Collected data entries
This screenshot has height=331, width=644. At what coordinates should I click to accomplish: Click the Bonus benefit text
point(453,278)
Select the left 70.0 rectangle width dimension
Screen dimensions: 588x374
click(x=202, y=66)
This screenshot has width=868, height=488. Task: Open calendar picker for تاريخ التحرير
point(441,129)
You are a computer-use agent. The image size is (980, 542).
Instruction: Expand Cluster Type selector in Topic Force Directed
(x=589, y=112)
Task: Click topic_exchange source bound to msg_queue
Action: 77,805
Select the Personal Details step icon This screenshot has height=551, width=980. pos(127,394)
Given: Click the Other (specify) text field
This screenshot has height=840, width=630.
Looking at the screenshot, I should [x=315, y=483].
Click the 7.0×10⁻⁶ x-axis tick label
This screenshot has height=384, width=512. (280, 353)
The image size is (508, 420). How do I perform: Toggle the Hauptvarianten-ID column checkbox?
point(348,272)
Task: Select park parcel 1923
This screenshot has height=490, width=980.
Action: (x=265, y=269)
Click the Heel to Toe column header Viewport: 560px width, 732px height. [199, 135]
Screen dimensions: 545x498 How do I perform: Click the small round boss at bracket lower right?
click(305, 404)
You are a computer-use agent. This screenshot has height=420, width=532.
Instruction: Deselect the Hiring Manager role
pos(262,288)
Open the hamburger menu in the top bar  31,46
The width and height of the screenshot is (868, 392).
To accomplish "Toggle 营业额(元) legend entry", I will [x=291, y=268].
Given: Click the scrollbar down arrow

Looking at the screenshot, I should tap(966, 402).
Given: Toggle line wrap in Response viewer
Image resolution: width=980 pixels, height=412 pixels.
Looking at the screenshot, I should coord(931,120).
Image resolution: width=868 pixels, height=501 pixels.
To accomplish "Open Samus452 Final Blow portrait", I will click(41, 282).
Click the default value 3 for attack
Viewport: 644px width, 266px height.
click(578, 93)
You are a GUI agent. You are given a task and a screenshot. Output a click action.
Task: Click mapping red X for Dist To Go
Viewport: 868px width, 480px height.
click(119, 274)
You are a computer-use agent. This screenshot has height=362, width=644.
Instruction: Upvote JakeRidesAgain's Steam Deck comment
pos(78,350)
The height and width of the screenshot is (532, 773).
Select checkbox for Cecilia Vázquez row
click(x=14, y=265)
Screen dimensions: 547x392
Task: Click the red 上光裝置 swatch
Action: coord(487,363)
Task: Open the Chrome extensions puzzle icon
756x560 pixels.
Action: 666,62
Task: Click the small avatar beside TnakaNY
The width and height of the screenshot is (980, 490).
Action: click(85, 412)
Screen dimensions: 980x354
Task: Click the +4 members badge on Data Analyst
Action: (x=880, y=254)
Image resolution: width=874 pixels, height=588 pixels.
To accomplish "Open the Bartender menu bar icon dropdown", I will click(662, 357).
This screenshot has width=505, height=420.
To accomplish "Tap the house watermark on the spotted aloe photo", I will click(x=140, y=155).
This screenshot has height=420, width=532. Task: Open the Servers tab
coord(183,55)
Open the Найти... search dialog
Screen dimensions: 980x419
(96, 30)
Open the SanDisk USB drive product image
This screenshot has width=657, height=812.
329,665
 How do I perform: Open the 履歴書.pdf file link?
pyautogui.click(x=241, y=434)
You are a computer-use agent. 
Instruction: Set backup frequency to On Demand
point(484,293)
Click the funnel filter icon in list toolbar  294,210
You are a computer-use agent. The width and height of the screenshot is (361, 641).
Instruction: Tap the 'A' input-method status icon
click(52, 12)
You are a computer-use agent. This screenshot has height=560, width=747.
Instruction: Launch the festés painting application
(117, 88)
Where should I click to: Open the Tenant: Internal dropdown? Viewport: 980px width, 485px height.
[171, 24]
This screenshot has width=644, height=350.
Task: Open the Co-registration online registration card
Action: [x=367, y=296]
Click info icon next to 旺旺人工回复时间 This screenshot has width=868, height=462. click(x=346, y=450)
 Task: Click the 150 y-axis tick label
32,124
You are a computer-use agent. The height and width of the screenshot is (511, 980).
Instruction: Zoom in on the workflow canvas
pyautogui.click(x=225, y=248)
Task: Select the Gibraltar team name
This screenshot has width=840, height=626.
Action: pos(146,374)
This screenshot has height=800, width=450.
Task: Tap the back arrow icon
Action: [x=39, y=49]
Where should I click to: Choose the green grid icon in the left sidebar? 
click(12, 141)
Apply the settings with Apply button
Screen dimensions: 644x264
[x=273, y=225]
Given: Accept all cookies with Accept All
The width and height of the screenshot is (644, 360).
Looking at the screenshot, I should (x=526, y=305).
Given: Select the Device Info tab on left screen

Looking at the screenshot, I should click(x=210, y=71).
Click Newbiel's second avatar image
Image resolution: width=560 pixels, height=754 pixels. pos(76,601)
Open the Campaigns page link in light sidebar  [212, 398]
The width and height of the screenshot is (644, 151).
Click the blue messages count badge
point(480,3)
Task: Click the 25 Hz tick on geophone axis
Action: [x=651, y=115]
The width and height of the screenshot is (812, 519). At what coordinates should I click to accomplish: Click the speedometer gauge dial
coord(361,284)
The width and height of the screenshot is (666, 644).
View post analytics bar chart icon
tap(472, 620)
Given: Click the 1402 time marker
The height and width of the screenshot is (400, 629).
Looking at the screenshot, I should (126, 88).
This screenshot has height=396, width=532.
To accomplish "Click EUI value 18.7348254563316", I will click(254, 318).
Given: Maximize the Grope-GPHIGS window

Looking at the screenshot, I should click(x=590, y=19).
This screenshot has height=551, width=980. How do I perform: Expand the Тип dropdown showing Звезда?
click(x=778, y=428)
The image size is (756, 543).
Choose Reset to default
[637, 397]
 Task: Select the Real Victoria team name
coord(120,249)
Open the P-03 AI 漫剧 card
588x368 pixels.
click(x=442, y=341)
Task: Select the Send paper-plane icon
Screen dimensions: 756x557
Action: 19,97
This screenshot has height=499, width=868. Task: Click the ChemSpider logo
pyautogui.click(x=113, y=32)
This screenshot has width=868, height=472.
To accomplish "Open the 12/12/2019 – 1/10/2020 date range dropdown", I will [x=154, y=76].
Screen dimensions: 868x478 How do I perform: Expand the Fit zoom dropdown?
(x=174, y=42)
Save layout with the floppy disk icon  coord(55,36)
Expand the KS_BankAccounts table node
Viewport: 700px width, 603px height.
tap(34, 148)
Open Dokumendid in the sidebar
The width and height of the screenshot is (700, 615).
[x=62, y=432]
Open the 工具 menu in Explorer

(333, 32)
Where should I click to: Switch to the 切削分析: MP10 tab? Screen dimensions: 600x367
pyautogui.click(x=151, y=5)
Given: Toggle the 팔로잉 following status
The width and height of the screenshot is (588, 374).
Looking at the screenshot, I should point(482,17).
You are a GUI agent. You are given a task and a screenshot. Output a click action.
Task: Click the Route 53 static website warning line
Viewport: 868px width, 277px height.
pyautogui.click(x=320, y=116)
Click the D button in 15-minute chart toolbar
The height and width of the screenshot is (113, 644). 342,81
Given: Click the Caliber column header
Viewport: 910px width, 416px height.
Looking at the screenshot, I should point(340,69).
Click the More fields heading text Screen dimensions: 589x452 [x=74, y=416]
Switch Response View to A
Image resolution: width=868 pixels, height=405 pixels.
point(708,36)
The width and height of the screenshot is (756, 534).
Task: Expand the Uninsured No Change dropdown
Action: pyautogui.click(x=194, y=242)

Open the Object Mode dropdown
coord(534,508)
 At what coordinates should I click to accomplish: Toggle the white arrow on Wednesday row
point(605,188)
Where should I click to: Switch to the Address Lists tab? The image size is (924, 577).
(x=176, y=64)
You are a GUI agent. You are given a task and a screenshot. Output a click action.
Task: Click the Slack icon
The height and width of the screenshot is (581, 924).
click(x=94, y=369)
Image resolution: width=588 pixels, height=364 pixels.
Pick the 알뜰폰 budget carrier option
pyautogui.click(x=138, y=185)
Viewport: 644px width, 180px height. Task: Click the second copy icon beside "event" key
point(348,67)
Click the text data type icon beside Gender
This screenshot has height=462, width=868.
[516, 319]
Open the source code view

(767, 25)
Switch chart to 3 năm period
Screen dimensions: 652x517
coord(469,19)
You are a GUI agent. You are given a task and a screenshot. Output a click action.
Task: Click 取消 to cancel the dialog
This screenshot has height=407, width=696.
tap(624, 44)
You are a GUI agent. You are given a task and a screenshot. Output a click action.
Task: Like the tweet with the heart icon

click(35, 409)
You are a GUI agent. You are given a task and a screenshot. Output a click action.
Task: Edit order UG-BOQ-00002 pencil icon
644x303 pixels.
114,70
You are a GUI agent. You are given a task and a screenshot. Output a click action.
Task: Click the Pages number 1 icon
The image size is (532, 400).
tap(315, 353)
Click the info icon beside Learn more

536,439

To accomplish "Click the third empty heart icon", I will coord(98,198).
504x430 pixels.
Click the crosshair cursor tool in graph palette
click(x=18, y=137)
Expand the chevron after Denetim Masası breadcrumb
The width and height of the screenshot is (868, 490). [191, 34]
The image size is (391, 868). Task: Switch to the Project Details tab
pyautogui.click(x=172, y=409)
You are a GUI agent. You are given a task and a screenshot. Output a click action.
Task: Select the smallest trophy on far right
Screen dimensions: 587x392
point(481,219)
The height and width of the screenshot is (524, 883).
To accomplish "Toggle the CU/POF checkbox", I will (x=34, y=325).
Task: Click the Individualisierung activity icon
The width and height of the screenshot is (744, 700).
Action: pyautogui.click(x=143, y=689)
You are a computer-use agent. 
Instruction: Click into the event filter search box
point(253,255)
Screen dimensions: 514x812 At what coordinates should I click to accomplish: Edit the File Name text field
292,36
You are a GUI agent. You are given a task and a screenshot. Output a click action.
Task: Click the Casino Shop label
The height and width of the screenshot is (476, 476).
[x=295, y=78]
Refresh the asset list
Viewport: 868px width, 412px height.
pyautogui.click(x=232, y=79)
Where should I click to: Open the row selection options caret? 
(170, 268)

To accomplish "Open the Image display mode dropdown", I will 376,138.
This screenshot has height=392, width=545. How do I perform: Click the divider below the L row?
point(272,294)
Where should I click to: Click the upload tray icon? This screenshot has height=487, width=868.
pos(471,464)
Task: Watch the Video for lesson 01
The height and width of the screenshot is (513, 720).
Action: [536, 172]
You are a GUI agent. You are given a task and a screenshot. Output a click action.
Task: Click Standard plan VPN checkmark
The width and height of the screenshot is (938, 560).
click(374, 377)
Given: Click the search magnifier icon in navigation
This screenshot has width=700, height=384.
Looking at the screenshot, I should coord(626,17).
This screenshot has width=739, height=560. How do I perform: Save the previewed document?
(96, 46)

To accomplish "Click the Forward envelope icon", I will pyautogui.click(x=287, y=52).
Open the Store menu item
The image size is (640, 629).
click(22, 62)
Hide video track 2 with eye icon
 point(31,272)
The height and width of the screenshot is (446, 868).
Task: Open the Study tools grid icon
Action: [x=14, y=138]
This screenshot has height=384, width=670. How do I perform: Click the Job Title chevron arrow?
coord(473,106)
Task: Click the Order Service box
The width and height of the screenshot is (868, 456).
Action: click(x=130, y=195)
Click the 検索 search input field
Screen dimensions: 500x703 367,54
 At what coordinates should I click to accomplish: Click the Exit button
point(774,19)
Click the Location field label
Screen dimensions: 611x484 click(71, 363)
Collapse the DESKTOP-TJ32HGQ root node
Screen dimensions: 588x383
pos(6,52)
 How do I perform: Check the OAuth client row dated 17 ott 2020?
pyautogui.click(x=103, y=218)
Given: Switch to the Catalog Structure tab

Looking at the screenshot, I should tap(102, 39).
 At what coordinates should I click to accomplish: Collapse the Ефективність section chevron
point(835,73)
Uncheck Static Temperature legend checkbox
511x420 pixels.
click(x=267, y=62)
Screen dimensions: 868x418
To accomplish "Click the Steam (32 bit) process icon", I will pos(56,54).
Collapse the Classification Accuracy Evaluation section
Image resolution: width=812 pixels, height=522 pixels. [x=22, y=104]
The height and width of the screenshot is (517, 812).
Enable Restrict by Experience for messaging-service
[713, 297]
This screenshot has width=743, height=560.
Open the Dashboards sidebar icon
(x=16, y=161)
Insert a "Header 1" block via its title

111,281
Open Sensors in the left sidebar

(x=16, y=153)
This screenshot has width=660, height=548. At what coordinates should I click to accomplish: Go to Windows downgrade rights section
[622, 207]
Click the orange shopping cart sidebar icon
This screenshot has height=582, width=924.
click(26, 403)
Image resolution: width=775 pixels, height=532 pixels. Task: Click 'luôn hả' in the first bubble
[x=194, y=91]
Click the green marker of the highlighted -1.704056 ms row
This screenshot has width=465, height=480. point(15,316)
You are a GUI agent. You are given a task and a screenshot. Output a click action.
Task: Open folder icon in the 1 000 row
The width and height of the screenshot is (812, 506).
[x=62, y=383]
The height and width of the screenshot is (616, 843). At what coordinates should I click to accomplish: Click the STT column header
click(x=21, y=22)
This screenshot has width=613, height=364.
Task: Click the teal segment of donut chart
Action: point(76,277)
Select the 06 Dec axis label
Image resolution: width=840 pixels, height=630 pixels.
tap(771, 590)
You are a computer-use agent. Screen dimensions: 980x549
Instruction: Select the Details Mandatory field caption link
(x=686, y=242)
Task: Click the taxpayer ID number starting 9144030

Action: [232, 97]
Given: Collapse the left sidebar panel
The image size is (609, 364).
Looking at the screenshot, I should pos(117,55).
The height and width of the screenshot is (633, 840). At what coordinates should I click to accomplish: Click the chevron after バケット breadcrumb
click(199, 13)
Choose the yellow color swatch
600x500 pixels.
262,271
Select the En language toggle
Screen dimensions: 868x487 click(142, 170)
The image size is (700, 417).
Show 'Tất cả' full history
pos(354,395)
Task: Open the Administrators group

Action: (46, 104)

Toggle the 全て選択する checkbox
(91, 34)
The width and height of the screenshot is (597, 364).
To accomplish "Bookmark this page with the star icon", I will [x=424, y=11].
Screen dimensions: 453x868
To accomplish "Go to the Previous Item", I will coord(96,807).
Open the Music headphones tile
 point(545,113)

**ACTIVITY**
A single figure is required: the number of lines in the data where the word "legend" occurs.

**PROBLEM SOLUTION**
2